- 原文抜粋
——
ただ、不動産を複数もっている人、あるいは、それを相続する立場の人にとっては「できたら相続させたくない/したくない不動産がある」という物件もあるかもしれません。そんな悩みの解決策の一つとなるのが、2023年4月27日に施行される「相続土地国庫帰属法」、そしてこの法律によってスタートする相続土地国庫帰属制度です。土地に限定した制度ではありますが、その詳細を見ていきましょう。

相続土地国庫帰属法・制度とは

「相続土地国庫帰属法」とは、2023年4月27日に施行される法律です。「遠方に住んでいて土地を利用できない」「土地を相続したが維持するためのコストを負担できない」「高齢となり土地の管理ができない」などの理由から、土地を放棄したいと考える権利者の存在は少なくありません。所有地に対するモチベーションの低さが相続登記の未了に繋がり、それが時間を経ることで「所有者不明土地」につながるのです。相続土地国庫帰属法は、こうした問題の解決策として期待されています。内容は、相続などによって土地を取得したとき、法務大臣の承認が得られれば、その土地の所有権を手放し国庫に帰属させることができる(国有地にする)という法律と制度になっています。
(参照:法務省「相続土地国庫帰属制度について」)
——
- 資料

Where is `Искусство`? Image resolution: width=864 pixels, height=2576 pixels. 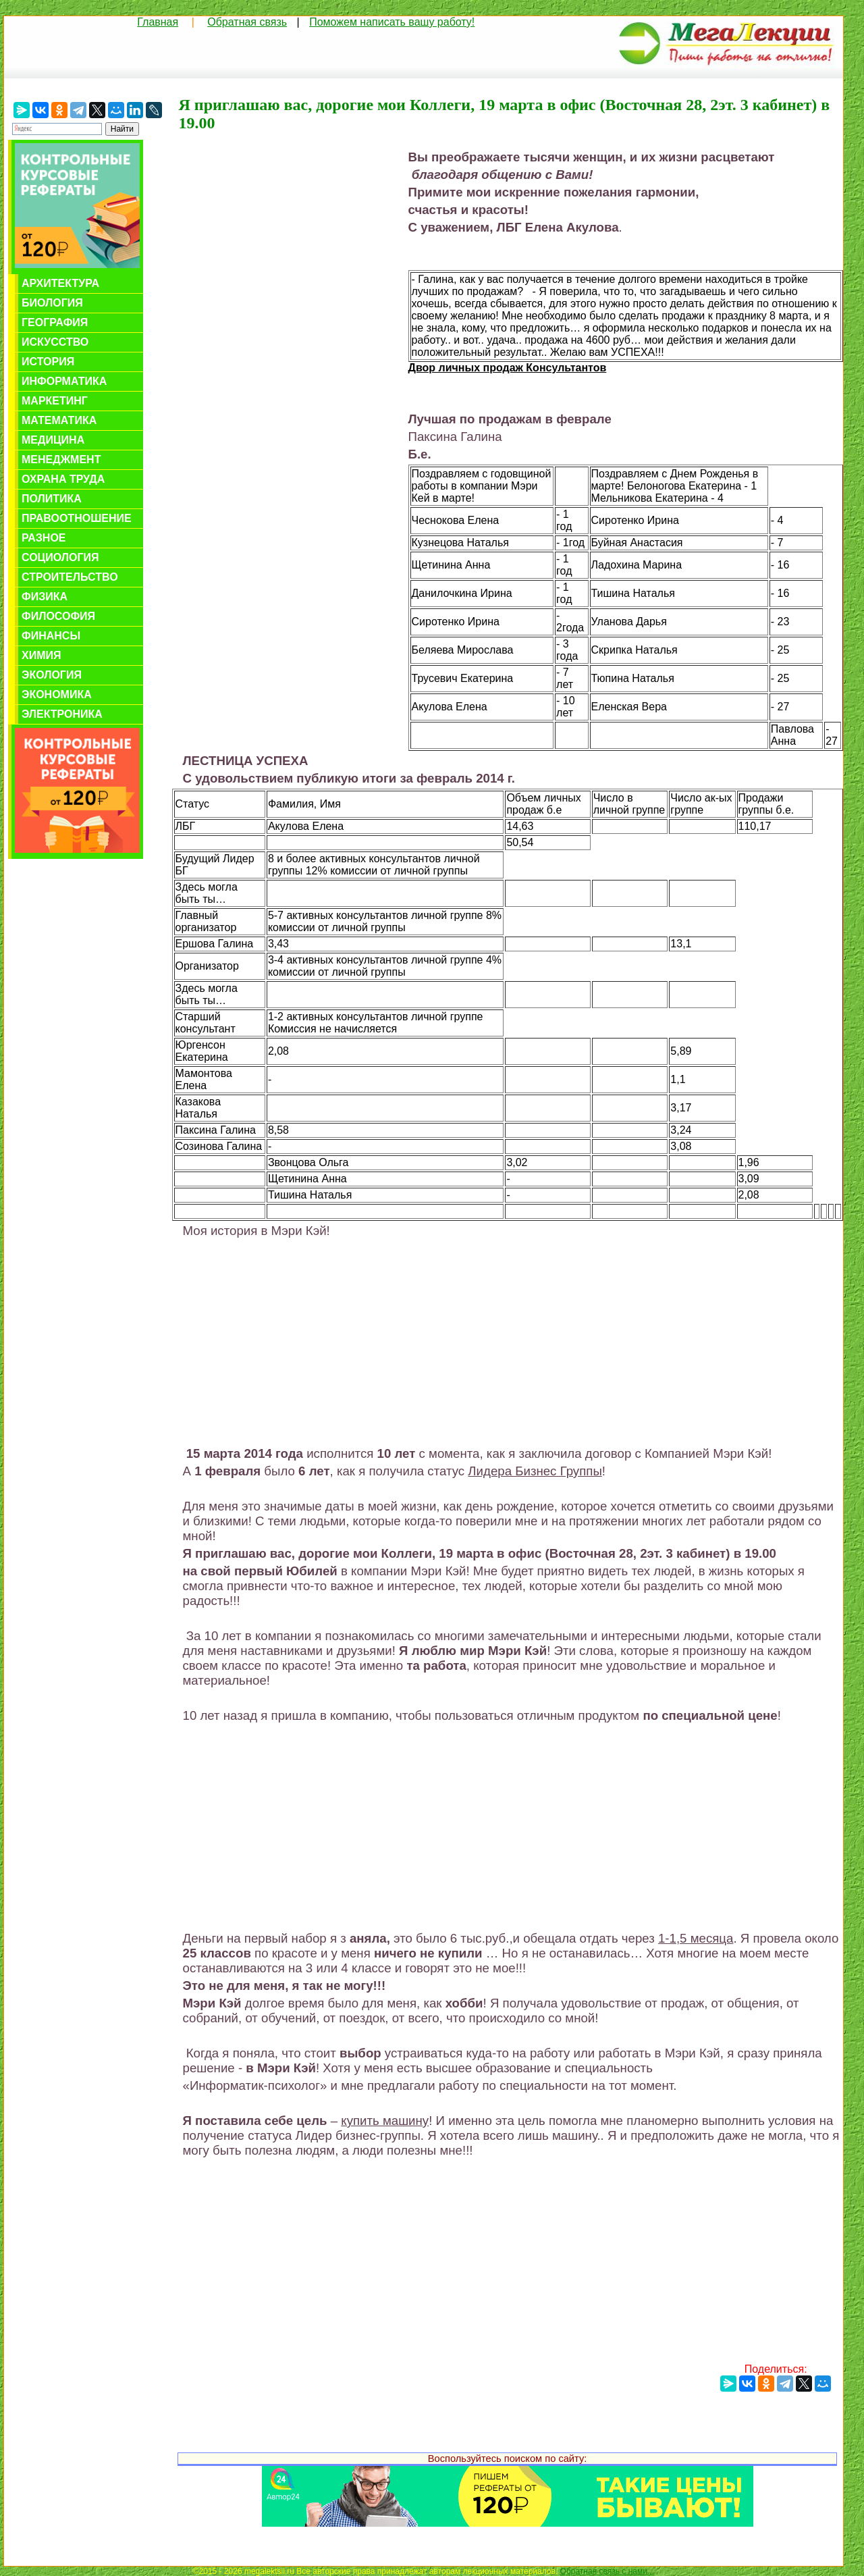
——
- 指示
- a) 上の原文抜粋のうち、「ただ、不動産を複数もっている」から「その詳細を見ていきましょう。」までを、両端も含めてそのまま書き写せ。
- b) 上の原文抜粋で、権利者が土地を放棄したいと考える理由として鉤括弧付きで挙げられているものをすべて書き出せ。
- c) 上の原文抜粋によると、相続などで取得した土地の所有権を手放して国庫に帰属させるには、誰の承認が必要か。

- 解答
- a)
ただ、不動産を複数もっている人、あるいは、それを相続する立場の人にとっては「できたら相続させたくない/したくない不動産がある」という物件もあるかもしれません。そんな悩みの解決策の一つとなるのが、2023年4月27日に施行される「相続土地国庫帰属法」、そしてこの法律によってスタートする相続土地国庫帰属制度です。土地に限定した制度ではありますが、その詳細を見ていきましょう。

- b)
・遠方に住んでいて土地を利用できない
・土地を相続したが維持するためのコストを負担できない
・高齢となり土地の管理ができない

- c) 法務大臣の承認が必要である。